Más allá de la estatura: El mito de la autonomía en la adopción de niños grandes

 

En el imaginario social y en ciertos sectores del ámbito comunitario, prevalece la idea de que la adopción de niños de entre 8 y 10 años presenta «menores exigencias de cuidado» porque los chicos «ya son grandes» o «se manejan solos». Este sesgo conceptual suele confundir el desarrollo de la talla física o las conductas de supervivencia con la madurez emocional y la autonomía real.

La construcción social del «niño grande»

La noción de infancia no es solo una variable cronológica; está atravesada por expectativas culturales. Socialmente, se tiende a categorizar a un niño como «grande» cuando empieza a escolarizarse o demuestra independencia en actividades de la vida diaria (bañarse, vestirse, comer). Sin embargo, en el contexto de la adopción, estas conductas muchas veces no reflejan autonomía, sino una independencia instrumental forzada: respuestas adaptativas que los niños debieron desplegar para sobrevivir a entornos de negligencia o desamparo temprano.

El derecho a la «regresión» y el cuidado afectivo

Desde las teorías del apego (como los aportes de John Bowlby), sabemos que un niño no puede construir una autonomía sana si primero no ha transitado por una fase de dependencia y base segura de la mano de un adulto significativo.

Un niño de 8 o 10 años en proceso de adopción:

Sigue experimentando temores evolutivos normativos (miedo a la oscuridad, a la pérdida).

Requiere de ritos de cuidado primario (ser arropado, contenido afectivamente en el llanto).

Necesita transitar procesos de regresión simbólica, es decir, permitirse ser «más chiquito» para recibir los cuidados que cronológicamente le faltaron y así reparar sus heridas vinculares.

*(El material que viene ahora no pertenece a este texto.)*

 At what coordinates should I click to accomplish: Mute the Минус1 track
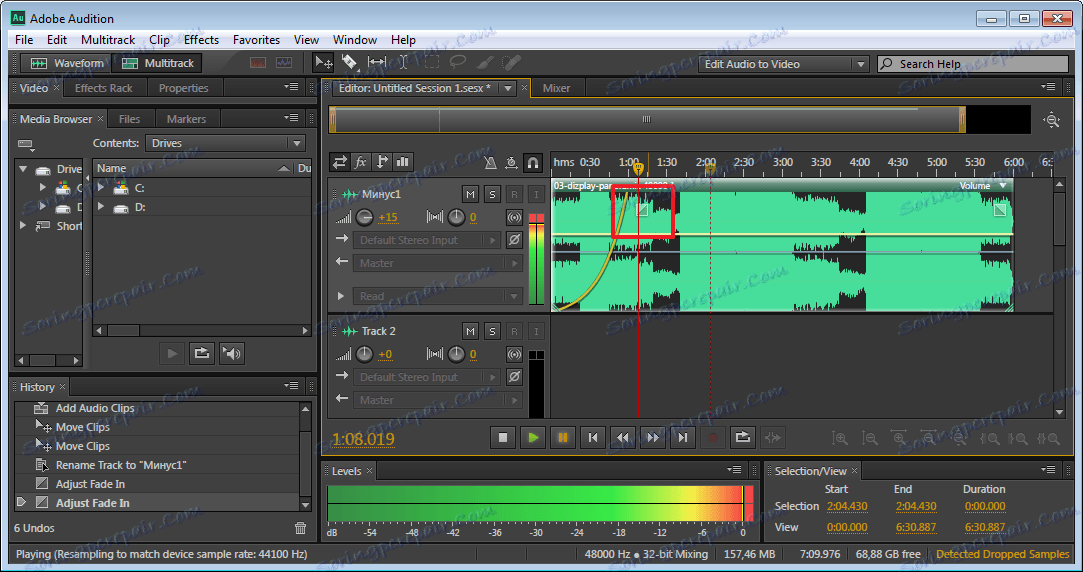coord(470,193)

Consideración para profesionales y familias

Clasificar apresuradamente a un niño como «autónomo» por el hecho de no requerir cuidados de crianza básicos (como el cambio de pañales) es un factor de riesgo para las vinculaciones. Los equipos profesionales y las familias adoptivas debemos recordar que las necesidades de apego, protección y corregulación emocional son idénticas a las de la primera infancia. No son adultos en miniatura; son niños que demandan la construcción de un lazo filial desde el inicio.

Referencias sugeridas para profundizar:

Bowlby, J. (1989). Una base segura: Aplicaciones clínicas de la teoría del apego.

Barudy, J. & Dantagnan, M. (2005). Los buenos tratos a la infancia: Parentalidad, apego y resiliencia.